Filip Marčić

Personal information
- Date of birth: 22 February 1985 (age 41)
- Place of birth: Split, SR Croatia, SFR Yugoslavia
- Height: 1.87 m (6 ft 2 in)
- Position: Right back

Youth career
- –1999: Hajduk Split
- 1999–2003: Bordeaux

Senior career*
- Years: Team / Apps / (Gls)
- 2002–2005: Bordeaux / 0 / (0)
- 2005–2007: Hajduk Split / 31 / (1)
- 2007–2008: Rijeka / 29 / (0)
- 2008–2009: Midtjylland / 7 / (0)
- 2009–2010: Slaven Belupo / 4 / (0)
- 2011–2013: RNK Split / 51 / (1)
- 2013: Istra 1961 / 0 / (0)
- 2014–2016: Solin

International career
- 2002–2004: Croatia U-19 / 13 / (1)
- 2004–2006: Croatia U-21 / 12 / (0)

= Filip Marčić =

Croatian professional football defender (born 1985)

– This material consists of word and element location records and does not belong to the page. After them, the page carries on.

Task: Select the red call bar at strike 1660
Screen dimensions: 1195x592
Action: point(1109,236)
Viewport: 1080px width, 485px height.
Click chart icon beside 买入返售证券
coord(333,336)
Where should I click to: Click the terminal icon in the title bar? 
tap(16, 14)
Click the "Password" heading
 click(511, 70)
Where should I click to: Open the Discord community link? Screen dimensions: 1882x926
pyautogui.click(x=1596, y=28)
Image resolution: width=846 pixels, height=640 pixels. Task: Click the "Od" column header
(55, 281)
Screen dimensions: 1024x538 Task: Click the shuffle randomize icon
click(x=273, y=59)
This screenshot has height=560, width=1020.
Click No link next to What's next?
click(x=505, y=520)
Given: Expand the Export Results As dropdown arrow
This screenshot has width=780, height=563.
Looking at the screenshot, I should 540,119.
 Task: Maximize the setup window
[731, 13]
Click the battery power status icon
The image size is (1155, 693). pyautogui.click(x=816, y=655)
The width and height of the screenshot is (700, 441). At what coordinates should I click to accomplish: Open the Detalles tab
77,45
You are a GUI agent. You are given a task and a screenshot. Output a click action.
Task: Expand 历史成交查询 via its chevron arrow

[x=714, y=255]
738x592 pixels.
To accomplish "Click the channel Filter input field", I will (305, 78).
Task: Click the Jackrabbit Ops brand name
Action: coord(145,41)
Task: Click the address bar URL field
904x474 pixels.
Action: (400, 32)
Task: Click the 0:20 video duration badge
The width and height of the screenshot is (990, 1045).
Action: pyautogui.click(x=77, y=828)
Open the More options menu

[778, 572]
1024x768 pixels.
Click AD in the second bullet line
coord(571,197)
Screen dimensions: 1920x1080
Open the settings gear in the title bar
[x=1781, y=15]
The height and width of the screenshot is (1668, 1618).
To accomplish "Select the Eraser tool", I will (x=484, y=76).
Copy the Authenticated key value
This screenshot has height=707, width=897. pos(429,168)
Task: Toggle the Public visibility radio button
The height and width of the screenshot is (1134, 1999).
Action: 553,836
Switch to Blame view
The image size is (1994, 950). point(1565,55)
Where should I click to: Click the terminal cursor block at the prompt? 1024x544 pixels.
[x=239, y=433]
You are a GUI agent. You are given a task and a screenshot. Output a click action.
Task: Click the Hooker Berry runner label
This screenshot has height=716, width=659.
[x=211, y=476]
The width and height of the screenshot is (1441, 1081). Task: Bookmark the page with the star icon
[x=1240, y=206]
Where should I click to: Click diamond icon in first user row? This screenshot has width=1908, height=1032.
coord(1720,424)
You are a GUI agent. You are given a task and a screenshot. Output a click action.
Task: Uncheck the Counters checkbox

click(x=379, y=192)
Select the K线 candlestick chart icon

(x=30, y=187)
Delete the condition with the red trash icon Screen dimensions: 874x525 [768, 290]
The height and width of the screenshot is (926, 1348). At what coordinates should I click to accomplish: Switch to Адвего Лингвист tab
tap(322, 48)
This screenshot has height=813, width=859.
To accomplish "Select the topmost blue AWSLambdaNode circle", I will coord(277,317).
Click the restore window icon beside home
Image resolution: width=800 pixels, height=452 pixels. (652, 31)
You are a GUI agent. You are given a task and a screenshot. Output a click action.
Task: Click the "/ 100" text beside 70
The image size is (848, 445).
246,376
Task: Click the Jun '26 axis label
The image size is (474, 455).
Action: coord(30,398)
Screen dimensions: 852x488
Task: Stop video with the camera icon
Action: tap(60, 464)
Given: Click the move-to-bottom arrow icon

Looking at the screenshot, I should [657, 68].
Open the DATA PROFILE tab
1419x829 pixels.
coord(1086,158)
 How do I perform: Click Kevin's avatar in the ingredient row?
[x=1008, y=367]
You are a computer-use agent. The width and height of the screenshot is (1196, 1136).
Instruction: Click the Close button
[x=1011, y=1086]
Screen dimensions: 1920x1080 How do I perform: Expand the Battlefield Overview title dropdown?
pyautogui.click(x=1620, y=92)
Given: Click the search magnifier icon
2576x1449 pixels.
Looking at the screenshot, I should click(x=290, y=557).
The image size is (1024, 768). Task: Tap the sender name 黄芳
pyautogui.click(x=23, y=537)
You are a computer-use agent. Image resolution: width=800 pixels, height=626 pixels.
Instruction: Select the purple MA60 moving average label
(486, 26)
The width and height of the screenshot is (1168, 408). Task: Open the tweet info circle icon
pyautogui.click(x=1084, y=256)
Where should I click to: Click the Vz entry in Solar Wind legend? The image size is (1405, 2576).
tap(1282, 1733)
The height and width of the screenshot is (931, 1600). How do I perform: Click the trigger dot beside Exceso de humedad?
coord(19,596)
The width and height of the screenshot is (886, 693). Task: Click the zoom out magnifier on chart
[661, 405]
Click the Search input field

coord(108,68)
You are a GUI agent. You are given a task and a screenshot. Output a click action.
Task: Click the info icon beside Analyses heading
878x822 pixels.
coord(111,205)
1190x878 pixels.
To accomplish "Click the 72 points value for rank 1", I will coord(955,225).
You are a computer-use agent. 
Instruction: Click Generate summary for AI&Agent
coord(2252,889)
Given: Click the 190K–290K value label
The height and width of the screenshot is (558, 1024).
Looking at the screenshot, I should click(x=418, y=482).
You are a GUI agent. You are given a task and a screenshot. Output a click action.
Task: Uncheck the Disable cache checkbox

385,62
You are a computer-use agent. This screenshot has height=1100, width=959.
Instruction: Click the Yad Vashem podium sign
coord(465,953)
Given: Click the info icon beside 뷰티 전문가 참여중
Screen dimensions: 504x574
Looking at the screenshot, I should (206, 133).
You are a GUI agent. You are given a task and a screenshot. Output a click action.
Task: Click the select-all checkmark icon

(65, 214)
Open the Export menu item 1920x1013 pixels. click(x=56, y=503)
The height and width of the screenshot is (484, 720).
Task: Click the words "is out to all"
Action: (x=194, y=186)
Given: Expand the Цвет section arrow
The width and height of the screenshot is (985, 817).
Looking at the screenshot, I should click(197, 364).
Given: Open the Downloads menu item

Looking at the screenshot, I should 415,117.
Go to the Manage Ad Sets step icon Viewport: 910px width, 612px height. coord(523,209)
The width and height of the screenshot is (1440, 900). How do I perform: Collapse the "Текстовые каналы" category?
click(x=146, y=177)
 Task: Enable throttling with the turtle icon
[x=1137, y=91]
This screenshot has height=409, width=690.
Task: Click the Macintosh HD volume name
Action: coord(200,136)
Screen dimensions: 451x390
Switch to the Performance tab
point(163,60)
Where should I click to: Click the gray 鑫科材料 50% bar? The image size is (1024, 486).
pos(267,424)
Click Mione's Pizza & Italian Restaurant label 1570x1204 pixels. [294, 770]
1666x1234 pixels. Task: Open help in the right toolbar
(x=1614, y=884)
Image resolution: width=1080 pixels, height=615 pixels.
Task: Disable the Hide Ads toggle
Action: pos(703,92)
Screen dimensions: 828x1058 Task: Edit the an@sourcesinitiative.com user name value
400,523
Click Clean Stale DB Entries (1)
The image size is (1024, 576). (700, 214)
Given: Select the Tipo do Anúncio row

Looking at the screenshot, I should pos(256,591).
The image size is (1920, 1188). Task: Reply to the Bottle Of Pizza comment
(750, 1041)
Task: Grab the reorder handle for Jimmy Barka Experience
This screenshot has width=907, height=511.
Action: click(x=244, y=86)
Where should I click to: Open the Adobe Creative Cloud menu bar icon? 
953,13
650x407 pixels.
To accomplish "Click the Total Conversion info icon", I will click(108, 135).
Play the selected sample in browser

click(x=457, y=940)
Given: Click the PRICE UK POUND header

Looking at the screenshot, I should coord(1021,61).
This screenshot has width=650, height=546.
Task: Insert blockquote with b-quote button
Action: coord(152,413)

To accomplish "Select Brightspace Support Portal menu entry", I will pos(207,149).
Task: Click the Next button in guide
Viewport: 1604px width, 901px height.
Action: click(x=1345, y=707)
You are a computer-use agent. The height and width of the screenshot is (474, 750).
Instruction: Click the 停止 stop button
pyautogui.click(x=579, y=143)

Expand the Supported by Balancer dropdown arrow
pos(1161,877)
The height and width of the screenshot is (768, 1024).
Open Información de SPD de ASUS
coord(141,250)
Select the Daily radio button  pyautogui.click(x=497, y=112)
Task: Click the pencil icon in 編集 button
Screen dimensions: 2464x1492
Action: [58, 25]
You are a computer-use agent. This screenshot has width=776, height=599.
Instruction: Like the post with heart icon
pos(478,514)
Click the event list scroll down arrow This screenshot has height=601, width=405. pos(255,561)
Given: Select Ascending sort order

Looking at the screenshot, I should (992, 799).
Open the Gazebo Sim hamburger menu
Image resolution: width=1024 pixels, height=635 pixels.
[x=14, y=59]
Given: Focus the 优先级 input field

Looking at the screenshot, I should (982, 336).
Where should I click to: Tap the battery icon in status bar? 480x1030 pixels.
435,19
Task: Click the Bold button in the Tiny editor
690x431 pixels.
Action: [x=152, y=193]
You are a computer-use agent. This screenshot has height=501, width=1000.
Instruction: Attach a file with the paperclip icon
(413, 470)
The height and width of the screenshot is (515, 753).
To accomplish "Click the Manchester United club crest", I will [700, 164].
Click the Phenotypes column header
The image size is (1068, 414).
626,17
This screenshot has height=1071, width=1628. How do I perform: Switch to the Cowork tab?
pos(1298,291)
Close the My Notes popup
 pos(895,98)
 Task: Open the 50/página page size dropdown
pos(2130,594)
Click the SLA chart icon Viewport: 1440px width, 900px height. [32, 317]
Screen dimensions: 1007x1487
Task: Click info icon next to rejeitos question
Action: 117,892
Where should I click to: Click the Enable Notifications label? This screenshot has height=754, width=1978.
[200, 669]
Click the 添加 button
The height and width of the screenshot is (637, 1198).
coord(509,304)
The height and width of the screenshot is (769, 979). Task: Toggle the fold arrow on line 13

Filip Marčić (born 22 February 1985) is a Croatian retiredfootball defender, who last played for NK Solin Druga HNL.

==Club career==

===Hajduk===
Marčić started his career in the youth ranks of Hajduk Split. In 1999, the 14-year-old defender was spotted by Girondins de Bordeaux scouts and invited to join their youth program.

===Bordeaux===
In France, Marčić played for the U-18 squad, but never forced his way into the first team.

===Hajduk===
After six years abroad, he agreed to a two-year contract with his former team Hajduk in 2005. He spent two seasons in Split, but failed to impress and was again on the move in the summer of 2007.

===Rijeka===
During the summer transfer window, Marčić joined rivals HNK Rijeka on a free transfer. He was a first team regular and helped his team to a fourth-place finish in the 12-team division. His displays attracted the interest of Danish side Midtjylland, who agreed to pay €400,000 to Rijeka for his services.

=== Midtjylland===
At Midtjylland, he was given a four-year contract, but managed only seven appearances over a 16-month span, before being released in November 2009.

=== Slaven Belupo===
In January 2010, Marčić was signed by Croatian team Slaven Belupo to a two-and-a-half-year contract. After playing just one game, incidentally against his former team Hajduk, he was injured and sidelined for the rest of the season. In September 2010, Marčić, already fined by the team for improper behavior on two occasions, was arrested for drunk driving and spent the night in the police station. Marčić's contract was subsequently terminated.

===RNK Split===
Without a club until the winter transfer period, Marčić then signed for RNK Split on a year and a half long contract, becoming a regular starter in the team that finished third in the league. His subsequent two years long contract was terminated halfway through in the summer of 2013, after he found himself on the sidelines.

===Istra 1961===
Marčić signed for NK Istra 1961 in late July 2013, but after two months on the sidelines, without a single official game for the team, the contract was terminated.

=== International career===
Marčić was a regular for the Croatia U-19 and U-21 squad and has totaled 25 appearances from 2002 to 2006.